Questions on the material:
a) List each distinct username that posts in the forum thread on Canada and ISIL below. Give each one once.
b) In the forum thread on Canada and ISIL below, reproduce the text word for word from "Considering the 70s" up to and including "Ascots all round.".

Segment Start: Given text

# Canada vs ISIL:  War vs fight? (split fm Politics in 2016)



## The Bread Guy (23 Mar 2016)

Interesting messaging/nuancing on the fight against ISIS/ISIL/Daesh by the PM and his foreign minister - highlights mine ...


> *The Liberal government says Canada is not at war with Islamic militants* -- a view not shared by ally France.
> 
> Prime Minister Justin Trudeau and Foreign Affairs Minister Stephane Dion rejected the "at war" label just one day after the bombings in Brussels that killed more than 30 people and injured 270.
> 
> ...


 op:


----------



## jollyjacktar (23 Mar 2016)

Break out the kazoos, we're at Kumbaya.  :

Cry Havoc, and let slip the care bears of... Non confrontational confrontation.


----------



## cavalryman (23 Mar 2016)

jollyjacktar said:
			
		

> Break out the kazoos, we're at Kumbaya.  :
> 
> Cry Havoc, and let slip the care bears of... Non confrontational confrontation.


Considering the 70s have called and want their budget back, perhaps we should be thinking Teletubbies >


----------



## jollyjacktar (23 Mar 2016)

Ascots all round.

Segment End: Given text
Segment Start: Supplied material

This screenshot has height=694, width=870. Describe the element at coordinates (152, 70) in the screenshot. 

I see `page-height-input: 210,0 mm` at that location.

Segment End: Supplied material

Task-by-task answers:
a)
The Bread Guy
jollyjacktar
cavalryman

b)
Considering the 70s have called and want their budget back, perhaps we should be thinking Teletubbies >


----------



## jollyjacktar (23 Mar 2016)

Ascots all round.